Combined study on the action and mechanism of G-Rg1/Sr-CaS bone substitute material for ossification and pro-vascularization

Abstract

Neovascularization is important for bone repair, vascularization, and ossification during bone repair. Ginsenoside Rg1 (G-Rg1), which is the main extract of ginseng, has been shown to promote therapeutic angiogenesis. It has been studied in the field of biomaterials, but there is no relevant report in the field of bone substitute materials. In this study, we successfully prepared the bone substitute material combining calcium sulphate (Sr-CaS) with G-Rg1 on the basis of previous research work. In vitro experiments were carried out to verify the ossification of composites by using mouse bone marrow mesenchymal stem cells (BMMSCs) and the ossification was quantified by western blot. The related proteins in the key signaling pathways for the different concentrations of G-Rg1/Sr-CaS composite extract were studied to determine whether there was receptor competition and to find the optimal ratio parameters. The vascularization of the composite was verified in the human umbilical vein endothelial cells (HUVECs) model, and finally the coordination of pro-vascularization and ossification was evaluated in the mouse critical bone defect model.

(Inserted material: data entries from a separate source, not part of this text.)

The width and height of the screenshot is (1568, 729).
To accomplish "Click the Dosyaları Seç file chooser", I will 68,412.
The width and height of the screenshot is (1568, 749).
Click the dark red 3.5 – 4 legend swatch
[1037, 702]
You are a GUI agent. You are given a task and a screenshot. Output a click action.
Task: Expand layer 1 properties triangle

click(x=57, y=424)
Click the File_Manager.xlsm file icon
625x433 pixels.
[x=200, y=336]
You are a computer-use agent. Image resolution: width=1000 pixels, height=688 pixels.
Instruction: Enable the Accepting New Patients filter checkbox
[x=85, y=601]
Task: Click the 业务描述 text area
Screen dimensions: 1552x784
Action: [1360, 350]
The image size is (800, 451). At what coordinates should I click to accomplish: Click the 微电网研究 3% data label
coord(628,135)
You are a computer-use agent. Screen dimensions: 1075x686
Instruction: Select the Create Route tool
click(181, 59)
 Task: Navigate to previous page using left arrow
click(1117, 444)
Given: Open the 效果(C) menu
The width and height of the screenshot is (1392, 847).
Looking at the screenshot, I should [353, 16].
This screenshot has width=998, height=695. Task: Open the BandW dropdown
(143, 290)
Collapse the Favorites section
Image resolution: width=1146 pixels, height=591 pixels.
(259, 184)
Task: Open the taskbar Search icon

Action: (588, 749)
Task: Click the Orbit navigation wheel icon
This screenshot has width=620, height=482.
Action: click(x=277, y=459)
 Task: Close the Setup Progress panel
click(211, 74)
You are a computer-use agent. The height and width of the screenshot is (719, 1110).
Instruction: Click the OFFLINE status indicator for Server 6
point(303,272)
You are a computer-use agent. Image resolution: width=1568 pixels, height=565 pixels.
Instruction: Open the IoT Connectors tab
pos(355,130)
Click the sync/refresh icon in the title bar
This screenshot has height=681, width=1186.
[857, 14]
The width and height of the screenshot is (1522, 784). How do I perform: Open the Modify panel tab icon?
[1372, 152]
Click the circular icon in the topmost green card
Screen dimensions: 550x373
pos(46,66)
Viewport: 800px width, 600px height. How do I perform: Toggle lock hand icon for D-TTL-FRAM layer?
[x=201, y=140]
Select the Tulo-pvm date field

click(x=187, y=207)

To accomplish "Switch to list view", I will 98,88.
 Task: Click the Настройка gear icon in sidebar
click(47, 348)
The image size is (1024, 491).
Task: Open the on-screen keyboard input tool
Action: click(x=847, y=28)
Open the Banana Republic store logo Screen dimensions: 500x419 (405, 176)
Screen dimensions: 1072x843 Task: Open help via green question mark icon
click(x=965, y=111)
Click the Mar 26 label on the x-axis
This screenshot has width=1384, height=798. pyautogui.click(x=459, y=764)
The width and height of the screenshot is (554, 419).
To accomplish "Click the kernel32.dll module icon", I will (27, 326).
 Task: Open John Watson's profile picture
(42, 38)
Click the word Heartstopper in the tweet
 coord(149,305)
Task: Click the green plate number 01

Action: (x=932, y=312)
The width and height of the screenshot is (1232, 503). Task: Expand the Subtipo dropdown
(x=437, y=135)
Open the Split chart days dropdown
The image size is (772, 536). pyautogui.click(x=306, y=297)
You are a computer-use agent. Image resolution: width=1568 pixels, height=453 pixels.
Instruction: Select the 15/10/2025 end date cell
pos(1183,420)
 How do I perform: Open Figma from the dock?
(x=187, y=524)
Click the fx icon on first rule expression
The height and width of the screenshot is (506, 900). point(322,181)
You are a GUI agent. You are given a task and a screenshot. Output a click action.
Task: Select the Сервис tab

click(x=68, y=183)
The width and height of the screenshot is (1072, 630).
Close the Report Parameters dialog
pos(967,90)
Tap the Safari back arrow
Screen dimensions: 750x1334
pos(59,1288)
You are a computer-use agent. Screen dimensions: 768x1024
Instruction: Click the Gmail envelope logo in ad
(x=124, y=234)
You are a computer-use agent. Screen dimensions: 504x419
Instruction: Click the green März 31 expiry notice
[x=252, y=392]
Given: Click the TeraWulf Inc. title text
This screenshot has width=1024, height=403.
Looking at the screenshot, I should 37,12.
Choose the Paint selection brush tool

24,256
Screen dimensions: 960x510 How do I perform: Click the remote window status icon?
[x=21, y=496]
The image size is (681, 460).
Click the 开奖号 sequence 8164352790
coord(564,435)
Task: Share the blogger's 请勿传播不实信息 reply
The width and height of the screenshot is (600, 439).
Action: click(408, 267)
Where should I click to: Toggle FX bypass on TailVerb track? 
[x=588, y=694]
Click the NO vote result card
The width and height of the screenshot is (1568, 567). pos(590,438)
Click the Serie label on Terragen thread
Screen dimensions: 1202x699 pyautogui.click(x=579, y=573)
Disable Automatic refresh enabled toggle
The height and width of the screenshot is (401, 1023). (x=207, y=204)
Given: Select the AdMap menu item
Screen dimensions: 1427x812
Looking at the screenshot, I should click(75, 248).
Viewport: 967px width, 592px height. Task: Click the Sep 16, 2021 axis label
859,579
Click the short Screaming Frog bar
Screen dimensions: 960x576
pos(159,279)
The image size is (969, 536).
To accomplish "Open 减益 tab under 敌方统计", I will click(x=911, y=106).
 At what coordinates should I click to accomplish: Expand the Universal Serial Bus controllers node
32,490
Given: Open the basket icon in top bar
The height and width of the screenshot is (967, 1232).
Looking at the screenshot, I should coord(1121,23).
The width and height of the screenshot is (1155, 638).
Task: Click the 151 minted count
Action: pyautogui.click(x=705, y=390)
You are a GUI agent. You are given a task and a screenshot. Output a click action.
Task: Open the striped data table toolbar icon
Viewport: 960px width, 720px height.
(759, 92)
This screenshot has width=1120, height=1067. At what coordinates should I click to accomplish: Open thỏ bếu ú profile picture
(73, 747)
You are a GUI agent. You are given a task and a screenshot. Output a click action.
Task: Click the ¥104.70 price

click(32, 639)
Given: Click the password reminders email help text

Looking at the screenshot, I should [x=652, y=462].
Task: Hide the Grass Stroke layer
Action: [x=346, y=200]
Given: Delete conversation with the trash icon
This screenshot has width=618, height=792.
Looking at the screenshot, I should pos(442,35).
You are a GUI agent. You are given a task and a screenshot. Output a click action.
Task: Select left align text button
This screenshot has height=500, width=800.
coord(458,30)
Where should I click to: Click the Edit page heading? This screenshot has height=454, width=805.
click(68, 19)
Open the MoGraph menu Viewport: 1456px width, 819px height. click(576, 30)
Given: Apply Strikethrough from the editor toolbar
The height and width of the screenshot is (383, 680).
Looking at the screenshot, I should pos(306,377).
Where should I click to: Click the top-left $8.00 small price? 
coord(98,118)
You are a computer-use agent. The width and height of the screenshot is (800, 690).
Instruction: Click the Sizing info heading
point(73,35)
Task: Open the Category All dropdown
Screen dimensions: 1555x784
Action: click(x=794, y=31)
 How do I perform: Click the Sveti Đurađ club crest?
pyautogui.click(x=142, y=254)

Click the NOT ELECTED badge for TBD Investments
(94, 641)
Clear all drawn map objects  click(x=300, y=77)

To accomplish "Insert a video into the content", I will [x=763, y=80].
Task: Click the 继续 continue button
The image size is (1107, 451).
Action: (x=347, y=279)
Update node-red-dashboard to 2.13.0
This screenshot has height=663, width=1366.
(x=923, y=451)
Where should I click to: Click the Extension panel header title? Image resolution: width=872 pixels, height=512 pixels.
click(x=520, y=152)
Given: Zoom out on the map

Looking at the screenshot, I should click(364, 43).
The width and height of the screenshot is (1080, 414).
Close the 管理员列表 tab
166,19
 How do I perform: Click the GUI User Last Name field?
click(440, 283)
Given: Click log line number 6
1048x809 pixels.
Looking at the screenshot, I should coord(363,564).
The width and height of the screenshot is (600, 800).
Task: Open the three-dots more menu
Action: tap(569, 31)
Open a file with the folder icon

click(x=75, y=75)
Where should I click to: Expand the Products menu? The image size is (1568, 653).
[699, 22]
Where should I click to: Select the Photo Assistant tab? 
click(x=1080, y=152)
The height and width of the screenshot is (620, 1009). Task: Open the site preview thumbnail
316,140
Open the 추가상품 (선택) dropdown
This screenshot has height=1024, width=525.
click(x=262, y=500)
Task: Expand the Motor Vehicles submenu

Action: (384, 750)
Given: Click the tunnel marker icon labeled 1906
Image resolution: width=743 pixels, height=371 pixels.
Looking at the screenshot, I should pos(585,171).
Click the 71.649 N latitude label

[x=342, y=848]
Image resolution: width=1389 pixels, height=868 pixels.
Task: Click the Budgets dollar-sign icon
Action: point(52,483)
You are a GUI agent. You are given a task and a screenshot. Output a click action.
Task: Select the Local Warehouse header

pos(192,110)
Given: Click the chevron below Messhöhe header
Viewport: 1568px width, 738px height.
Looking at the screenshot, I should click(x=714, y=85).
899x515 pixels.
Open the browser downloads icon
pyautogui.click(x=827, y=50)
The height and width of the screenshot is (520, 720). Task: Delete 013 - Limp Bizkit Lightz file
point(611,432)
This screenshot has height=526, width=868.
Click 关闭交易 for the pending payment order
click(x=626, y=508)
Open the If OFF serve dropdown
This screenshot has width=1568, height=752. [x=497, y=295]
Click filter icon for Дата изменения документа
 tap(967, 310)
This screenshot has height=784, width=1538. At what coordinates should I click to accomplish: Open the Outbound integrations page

The results indicated that G-Rg1/Sr-CaS composites contributed to ossification in the mouse BMMSC model and vascularization in the HUVEC model. The G-Rg1/Sr-CaS composites resulted in significantly greater bone mineral densities and bone volume/total volume of the defect group compared to the control group. Histological analysis showed that the G-Rg1/SrCaS was resorbable with satisfactory biocompatibility. The doped strontium ions enhanced the bone repair performance of G-Rg1/Sr-CaS in the mouse model and the new substitute demonstrated promising results for clinical use.